• [AUFGABE 1]:
Zitiere aus dem Forenbeitrag über den CLASSPATH den Abschnitt, der mit den Worten „Kann mir jemand“ beginnt und mit „natürlich auch nicht)“ endet.
• [AUFGABE 2]:
Gib die auf den Text folgenden Zeilen von ihrem Anfang bis einschließlich der Zeile mit „Action: [x=504, y=140]“ erneut aus. Ersetze dabei „Delete“ durch „Remove“ und lass alles andere unverändert.

• [GEGEBENER TEXT]:
──────

Dachte vielleicht es läge am CLASSPATH, aber da ist mittlerweile alles mögliche schon drin:





> CLASSPATH=.;E:/Programme/Java/jini2_0_002/lib/jini-core.jar;E:/Programme/Java/jini2_0_002/lib/sun-util.jar;E:/Programme/Java/jini2_0_002/lib/reggie.ja
> r;E:/Programme/Java/jini2_0_002/lib/reggie_dl.jar;E:/Programme/Java/jini2_0_002/lib/jini-ext.jar;E:\Programme\Java\j2re1.4.2_03\lib;E:\Programme\Java\
> j2sdk1.4.2_03\bin;



Kann mir jemand helfen? Ich glaub das liegt am Path, denn der Code müsste stimmen (hab ich von ner Seite abegetippt) - hatte schonmal Probleme damit, als ich JINI testen wollte (ging natürlich auch nicht)
Danke schonmal!


----------



## Gumble (25. Jun 2004)

ups, hab mich vergessen einzuloggen. Jetzt krieg ich auch wenigstens eine Emailbenachrichtigung bei Antwort (hoffentlich)


----------



## Dante (25. Jun 2004)

──────

• [EINGABEZEILEN]:

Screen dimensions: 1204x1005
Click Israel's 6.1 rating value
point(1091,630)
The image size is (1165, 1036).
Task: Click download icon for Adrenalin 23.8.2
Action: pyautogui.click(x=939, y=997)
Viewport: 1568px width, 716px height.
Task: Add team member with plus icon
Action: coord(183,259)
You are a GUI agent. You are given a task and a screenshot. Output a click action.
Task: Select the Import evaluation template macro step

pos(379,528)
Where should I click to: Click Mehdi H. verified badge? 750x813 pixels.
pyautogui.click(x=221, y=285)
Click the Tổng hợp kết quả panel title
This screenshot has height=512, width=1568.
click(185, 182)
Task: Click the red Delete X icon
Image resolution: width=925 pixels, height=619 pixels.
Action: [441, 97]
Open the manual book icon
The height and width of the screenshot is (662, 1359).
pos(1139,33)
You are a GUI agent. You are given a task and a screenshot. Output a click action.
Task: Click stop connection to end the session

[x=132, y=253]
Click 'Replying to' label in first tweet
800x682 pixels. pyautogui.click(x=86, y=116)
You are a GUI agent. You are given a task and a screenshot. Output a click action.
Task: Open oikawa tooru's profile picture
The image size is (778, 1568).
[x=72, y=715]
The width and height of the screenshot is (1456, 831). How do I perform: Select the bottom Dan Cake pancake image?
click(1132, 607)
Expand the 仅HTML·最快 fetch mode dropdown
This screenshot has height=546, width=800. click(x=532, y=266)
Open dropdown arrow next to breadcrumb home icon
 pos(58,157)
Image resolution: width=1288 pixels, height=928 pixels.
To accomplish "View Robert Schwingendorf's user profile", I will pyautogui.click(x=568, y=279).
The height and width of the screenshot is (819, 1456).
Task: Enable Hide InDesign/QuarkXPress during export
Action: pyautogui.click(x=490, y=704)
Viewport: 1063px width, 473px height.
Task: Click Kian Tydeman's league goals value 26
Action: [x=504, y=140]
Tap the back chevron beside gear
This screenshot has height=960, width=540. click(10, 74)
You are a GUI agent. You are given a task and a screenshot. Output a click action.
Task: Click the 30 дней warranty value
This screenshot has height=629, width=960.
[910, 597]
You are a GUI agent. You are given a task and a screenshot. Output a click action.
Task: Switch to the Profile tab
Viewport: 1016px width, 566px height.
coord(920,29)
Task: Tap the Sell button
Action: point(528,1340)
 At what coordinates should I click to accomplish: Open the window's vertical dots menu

──────

• [ERGEBNIS 1]:
Kann mir jemand helfen? Ich glaub das liegt am Path, denn der Code müsste stimmen (hab ich von ner Seite abegetippt) - hatte schonmal Probleme damit, als ich JINI testen wollte (ging natürlich auch nicht)

• [ERGEBNIS 2]:
Screen dimensions: 1204x1005
Click Israel's 6.1 rating value
point(1091,630)
The image size is (1165, 1036).
Task: Click download icon for Adrenalin 23.8.2
Action: pyautogui.click(x=939, y=997)
Viewport: 1568px width, 716px height.
Task: Add team member with plus icon
Action: coord(183,259)
You are a GUI agent. You are given a task and a screenshot. Output a click action.
Task: Select the Import evaluation template macro step

pos(379,528)
Where should I click to: Click Mehdi H. verified badge? 750x813 pixels.
pyautogui.click(x=221, y=285)
Click the Tổng hợp kết quả panel title
This screenshot has height=512, width=1568.
click(185, 182)
Task: Click the red Remove X icon
Image resolution: width=925 pixels, height=619 pixels.
Action: [441, 97]
Open the manual book icon
The height and width of the screenshot is (662, 1359).
pos(1139,33)
You are a GUI agent. You are given a task and a screenshot. Output a click action.
Task: Click stop connection to end the session

[x=132, y=253]
Click 'Replying to' label in first tweet
800x682 pixels. pyautogui.click(x=86, y=116)
You are a GUI agent. You are given a task and a screenshot. Output a click action.
Task: Open oikawa tooru's profile picture
The image size is (778, 1568).
[x=72, y=715]
The width and height of the screenshot is (1456, 831). How do I perform: Select the bottom Dan Cake pancake image?
click(1132, 607)
Expand the 仅HTML·最快 fetch mode dropdown
This screenshot has height=546, width=800. click(x=532, y=266)
Open dropdown arrow next to breadcrumb home icon
 pos(58,157)
Image resolution: width=1288 pixels, height=928 pixels.
To accomplish "View Robert Schwingendorf's user profile", I will pyautogui.click(x=568, y=279).
The height and width of the screenshot is (819, 1456).
Task: Enable Hide InDesign/QuarkXPress during export
Action: pyautogui.click(x=490, y=704)
Viewport: 1063px width, 473px height.
Task: Click Kian Tydeman's league goals value 26
Action: [x=504, y=140]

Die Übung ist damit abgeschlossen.